[WHAT THE EXERCISE ASKS] Pick out every line of the data that contains the word "size", matching upper and lower case exactly, and copy those lines.

[DATA]
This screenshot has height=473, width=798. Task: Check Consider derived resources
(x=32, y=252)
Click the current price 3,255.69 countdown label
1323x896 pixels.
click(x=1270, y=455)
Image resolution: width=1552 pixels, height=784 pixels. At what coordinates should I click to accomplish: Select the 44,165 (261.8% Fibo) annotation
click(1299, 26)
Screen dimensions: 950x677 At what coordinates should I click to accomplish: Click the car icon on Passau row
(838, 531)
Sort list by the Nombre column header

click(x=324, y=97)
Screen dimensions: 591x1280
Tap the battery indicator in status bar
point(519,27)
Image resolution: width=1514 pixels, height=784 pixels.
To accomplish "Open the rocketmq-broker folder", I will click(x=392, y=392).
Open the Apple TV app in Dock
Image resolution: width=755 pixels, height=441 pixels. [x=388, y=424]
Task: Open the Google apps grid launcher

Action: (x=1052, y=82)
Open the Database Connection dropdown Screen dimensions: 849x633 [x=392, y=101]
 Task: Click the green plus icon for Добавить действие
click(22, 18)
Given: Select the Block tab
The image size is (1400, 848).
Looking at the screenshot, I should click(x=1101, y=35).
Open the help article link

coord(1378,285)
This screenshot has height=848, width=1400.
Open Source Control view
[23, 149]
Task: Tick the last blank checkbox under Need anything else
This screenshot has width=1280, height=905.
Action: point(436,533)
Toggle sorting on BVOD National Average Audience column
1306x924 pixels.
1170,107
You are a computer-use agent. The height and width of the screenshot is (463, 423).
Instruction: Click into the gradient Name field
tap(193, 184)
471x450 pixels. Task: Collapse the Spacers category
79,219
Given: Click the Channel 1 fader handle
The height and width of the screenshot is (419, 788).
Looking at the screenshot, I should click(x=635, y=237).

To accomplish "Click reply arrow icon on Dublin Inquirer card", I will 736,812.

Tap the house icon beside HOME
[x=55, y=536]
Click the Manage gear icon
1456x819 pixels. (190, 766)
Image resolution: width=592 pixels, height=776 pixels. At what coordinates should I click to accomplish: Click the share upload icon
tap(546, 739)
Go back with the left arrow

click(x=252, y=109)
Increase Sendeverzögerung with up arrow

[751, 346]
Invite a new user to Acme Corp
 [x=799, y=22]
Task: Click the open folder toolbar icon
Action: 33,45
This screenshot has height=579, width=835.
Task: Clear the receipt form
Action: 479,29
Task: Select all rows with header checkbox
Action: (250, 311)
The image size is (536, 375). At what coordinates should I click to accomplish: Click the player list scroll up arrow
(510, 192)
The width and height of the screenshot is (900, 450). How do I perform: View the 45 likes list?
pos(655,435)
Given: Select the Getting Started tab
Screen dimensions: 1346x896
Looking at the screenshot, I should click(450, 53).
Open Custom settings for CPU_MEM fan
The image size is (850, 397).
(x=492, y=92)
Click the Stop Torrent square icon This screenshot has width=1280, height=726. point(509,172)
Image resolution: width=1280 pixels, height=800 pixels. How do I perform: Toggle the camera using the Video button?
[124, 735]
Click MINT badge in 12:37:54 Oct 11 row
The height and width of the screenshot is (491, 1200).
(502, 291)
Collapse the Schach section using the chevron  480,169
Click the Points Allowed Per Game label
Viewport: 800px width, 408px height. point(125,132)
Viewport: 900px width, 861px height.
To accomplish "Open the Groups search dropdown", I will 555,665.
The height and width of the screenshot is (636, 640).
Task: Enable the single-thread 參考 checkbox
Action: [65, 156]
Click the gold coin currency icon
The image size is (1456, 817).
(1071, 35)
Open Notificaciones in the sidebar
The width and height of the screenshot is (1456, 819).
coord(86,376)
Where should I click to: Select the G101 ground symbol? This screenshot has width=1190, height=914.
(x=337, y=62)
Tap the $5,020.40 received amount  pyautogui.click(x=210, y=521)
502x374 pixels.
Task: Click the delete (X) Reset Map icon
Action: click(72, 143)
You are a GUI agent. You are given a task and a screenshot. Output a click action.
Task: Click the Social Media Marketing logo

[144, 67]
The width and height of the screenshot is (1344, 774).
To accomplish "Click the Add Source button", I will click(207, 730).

[RESULT FOR THIS TASK]
The image size is (1400, 848).
The image size is (536, 375). At what coordinates should I click to accomplish: Click the player list scroll up arrow
The image size is (850, 397).
The image size is (1456, 817).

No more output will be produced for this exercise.